A PREQUEL TOLD IN SHORT STORIES....

Duane Lindsay brings to life the tale of this very odd, yet affectionate kinship group in a completely original prequel, told in interconnected short stories, some of them stretching to novellas.And each one chronicling one of their cons.

At its heart, the book is the Byzantine yet surprisingly tender tale of artists in love. Con artists, that is. Meet legendary con Leroy Logan and his crime partner Kate Mulrooney, who’s known reverently in their circle as Fast Kate, an homage to her famous ability to spot a mark at a thousand paces.

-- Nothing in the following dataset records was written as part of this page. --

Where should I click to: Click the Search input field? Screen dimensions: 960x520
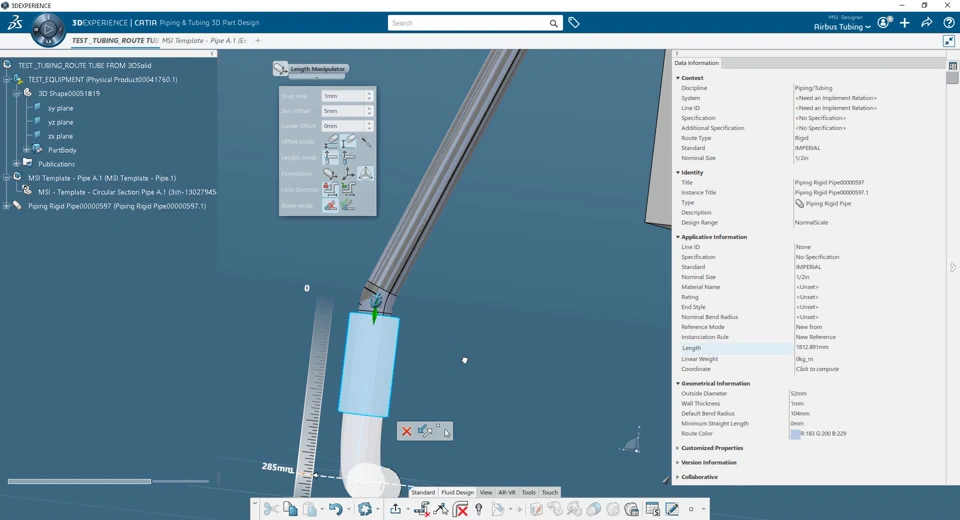(x=468, y=23)
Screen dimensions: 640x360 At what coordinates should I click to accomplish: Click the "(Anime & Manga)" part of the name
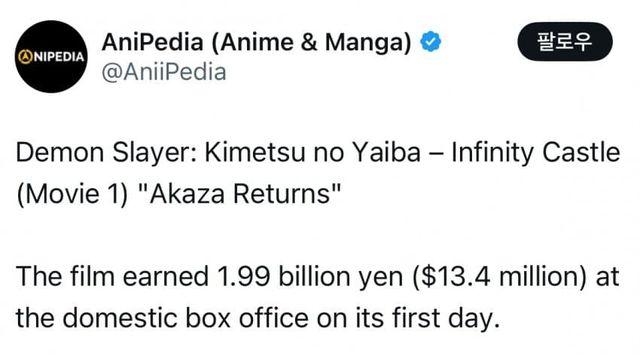point(311,42)
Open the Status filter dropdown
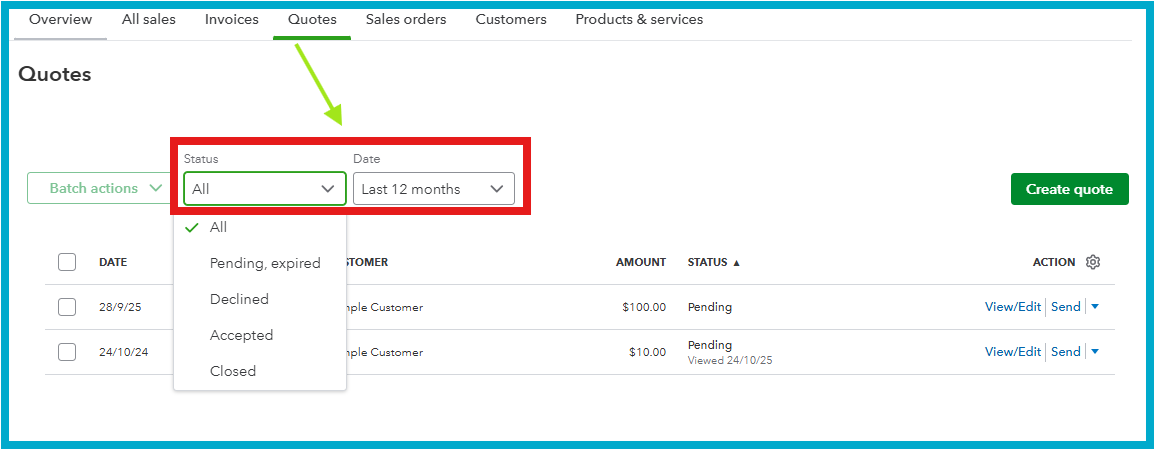Viewport: 1154px width, 449px height. pyautogui.click(x=264, y=189)
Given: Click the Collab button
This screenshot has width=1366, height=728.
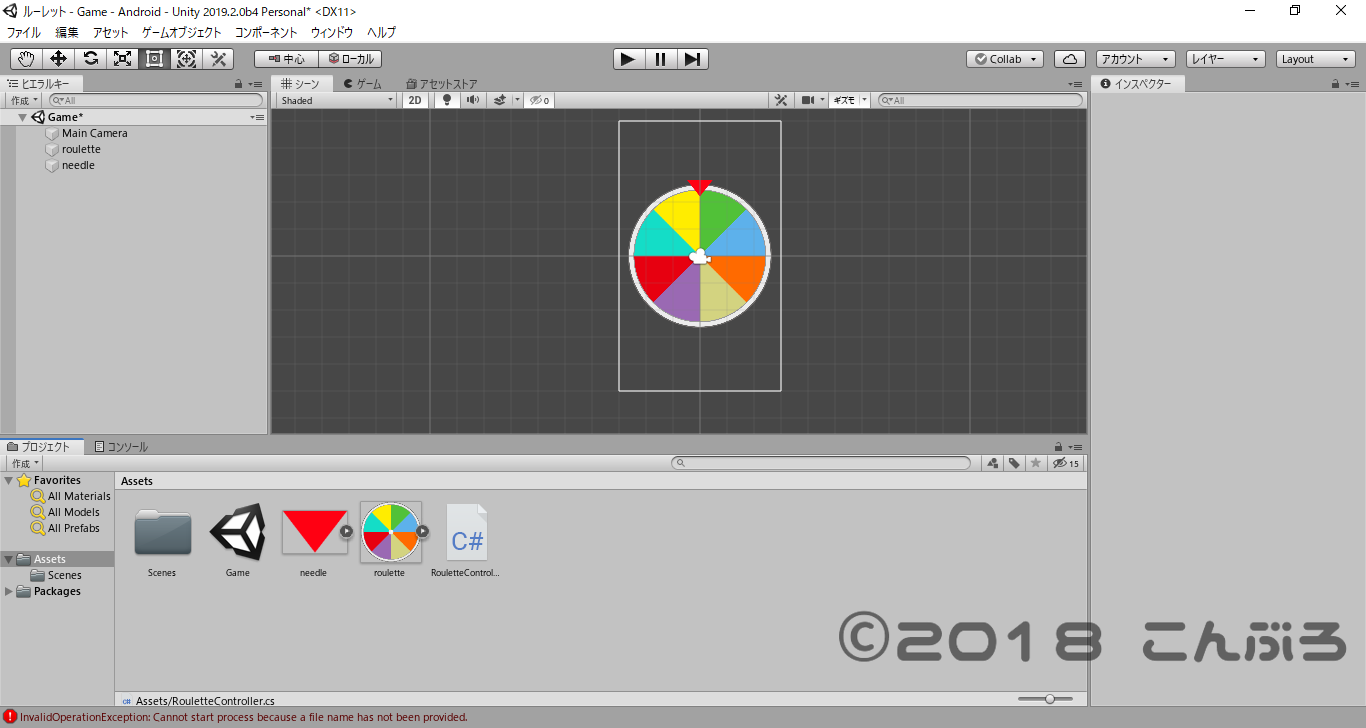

Leroy’s a lovable, irresponsible, untrustworthy, unfaithful lazy lug, unlucky at gambling but renowned for criminal brilliance. In other words, the quintessential bad boy.

So of course Kate loves him.

And in spite of himself, he adores her and every one of his children, especially the little redhead who grows up to be a brilliant con herself. Kate, possessed of just as fine a criminal mind, is in many ways Leroy’s opposite— sleek and glamorous, yet as solid and practical as he’s profligate.

And Dani, quite simply, is the cutest kid criminal since Tatum O’Neal in PAPER MOON.

This is fun. I like the novella format for the history of Leroy and Kate; they lead up to the daughter coming into her own as a con artist.

I got stuck with only my purse kindle and no wireless, so pulled up a book which was already loaded: The Graveyard Book by Neil Gaiman and David McKean.

Bod is an unusual boy who inhabits an unusual place—he's the only living resident of a graveyard. Raised from infancy by the ghosts, werewolves, and other cemetery denizens, Bod has learned the antiquated customs of his guardians' time as well as their ghostly teachings—such as the ability to Fade so mere mortals cannot see him.

Can a boy raised by ghosts face the wonders and terrors of the worlds of both the living and the dead?

I am loving this book! Gaiman is a master storyteller.

I finished the first book in Society for Paranormals: The Complete 10 Book Supernatural Cozy Mystery Series before I got into the Grifter series. I think I will read book 2 before I read book 2 of the Grifters. They are different enough to not be confusing. (unlike the time I was reading a Sisterhood book on one Kindle and a Men of the Sisterhood on the other. I do not recommend this)

Armed with Victorian etiquette, a fully loaded walking stick, and a dead husband, Miss Beatrice Knight arrives in the small colonial town of Nairobi desperate for a pot of tea and a pinch of cinnamon.

This collection brings together for the first time, all 10 books in the Society for Paranormals cozy mystery series in which a paranormal detective refuses to let danger, death, and unsolicited suitors inconvenience her in colonial Kenya. Welcome to a cozy mystery series concerning Victorian etiquette, African mythology, and the search for a perfect spot of tea.